▶ _Source extract_
----------

Saccharomycomorpha

Scientific classification
- Domain: Eukaryota
- Clade: Sar
- Clade: Rhizaria
- Phylum: Cercozoa
- Subphylum: Filosa
- Order: Glissomonadida
- Family: Saccharomycomorphidae Feng et al. 2021
- Genus: Saccharomycomorpha Feng et al. 2021
- Species: S. psychra
- Binomial name: Saccharomycomorpha psychra Feng et al. 2021
- Type strain: CPCC 300049
- Synonyms: Saccharomycomorphidae: Clade T;

= Saccharomycomorpha =

- Authority: Feng et al. 2021
- Synonyms: Clade T
- Parent authority: Feng et al. 2021

Genus of yeast-like protists

Saccharomycomorpha is a genus of non-flagellated protists with a rare yeast-like appearance, containing the single species Saccharomycomorpha psychra. It is the only genus of the family Saccharomycomorphidae (=Clade T), within the cercozoan order Glissomonadida.

==Morphology and behavior==
Saccharomycomorpha psychra is a unicellular protist composed of round unflagellated cells, which is a unique morphological characteristic among Glissomonadida. It is able to withstand temperatures of 4 °C and its optimal growth is mainly 20 °C, making it a psychrophilic organism.

----------

▶ _Available data_
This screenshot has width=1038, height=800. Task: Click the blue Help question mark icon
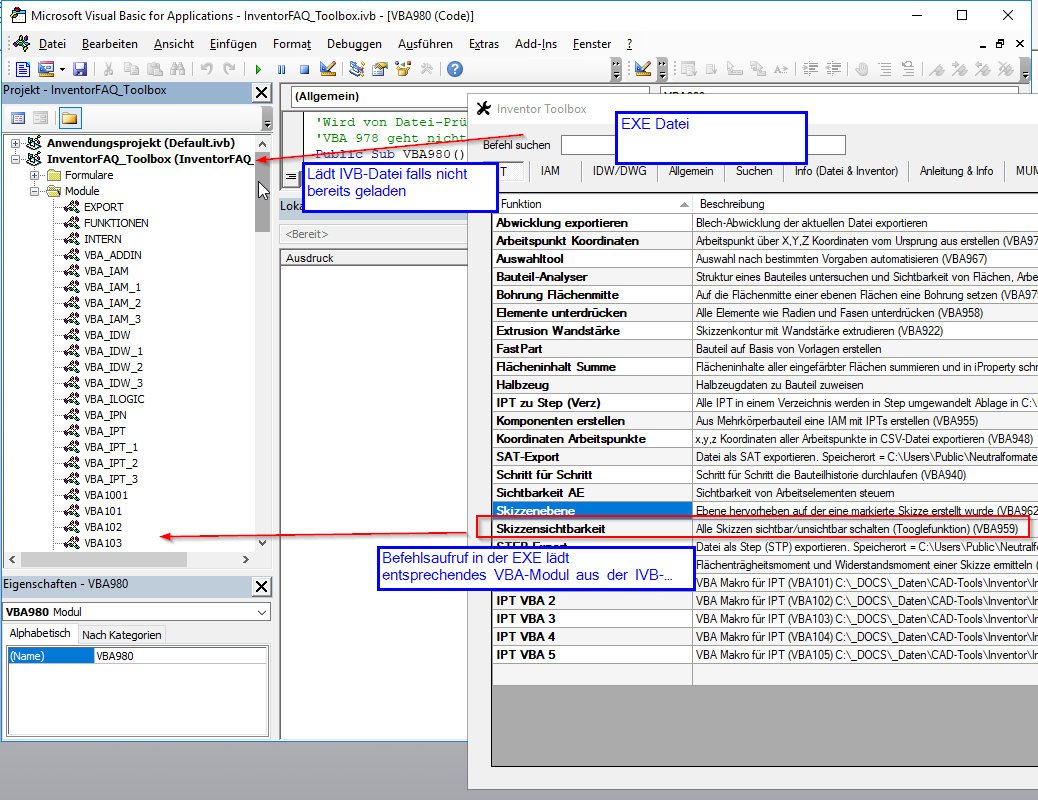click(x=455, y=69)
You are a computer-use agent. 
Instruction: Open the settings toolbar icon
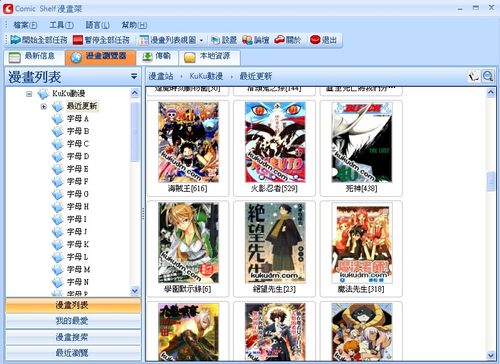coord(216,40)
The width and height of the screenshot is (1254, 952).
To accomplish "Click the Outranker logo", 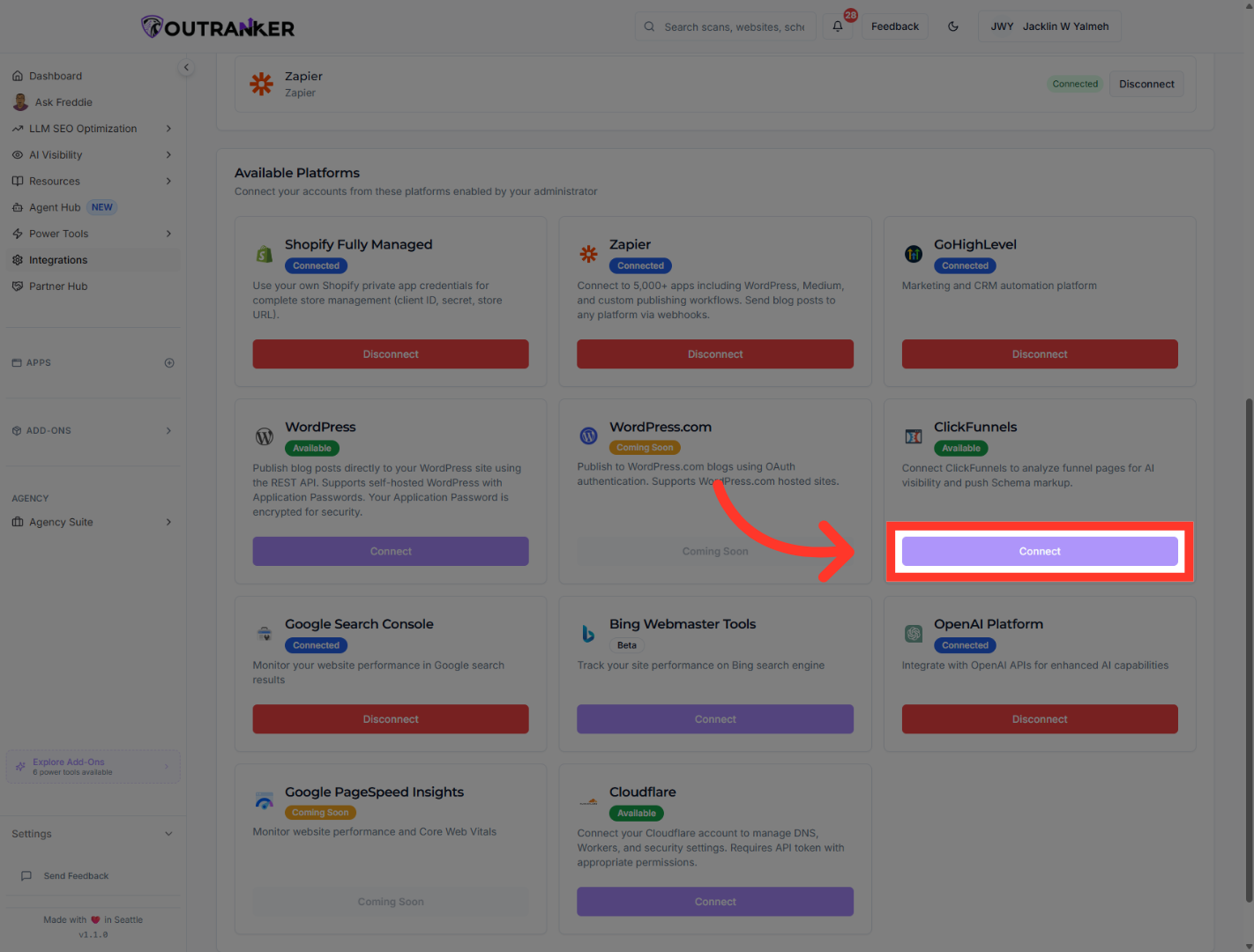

----------

▶ _Exercise tasks_
- a) Please give the Saccharomycomorpha text again from "Saccharomycomorpha is a" to "a psychrophilic organism.", and switch "Glissomonadida" to "Cercomonadida" throughout that stretch.
- b) For each statement, answer yes or no according to the Saccharomycomorpha text, and quote the words that decide it: (i) the genus holds more than one species; (ii) the optimal growth of the organism is mainly 20 °C; (iii) the type strain is CPCC 300049.

▶ _Written responses_
- a)
Saccharomycomorpha is a genus of non-flagellated protists with a rare yeast-like appearance, containing the single species Saccharomycomorpha psychra. It is the only genus of the family Saccharomycomorphidae (=Clade T), within the cercozoan order Cercomonadida.

==Morphology and behavior==
Saccharomycomorpha psychra is a unicellular protist composed of round unflagellated cells, which is a unique morphological characteristic among Cercomonadida. It is able to withstand temperatures of 4 °C and its optimal growth is mainly 20 °C, making it a psychrophilic organism.

- b)
(i) No: "containing the single species Saccharomycomorpha psychra"
(ii) Yes: "its optimal growth is mainly 20 °C"
(iii) Yes: "Type strain: CPCC 300049"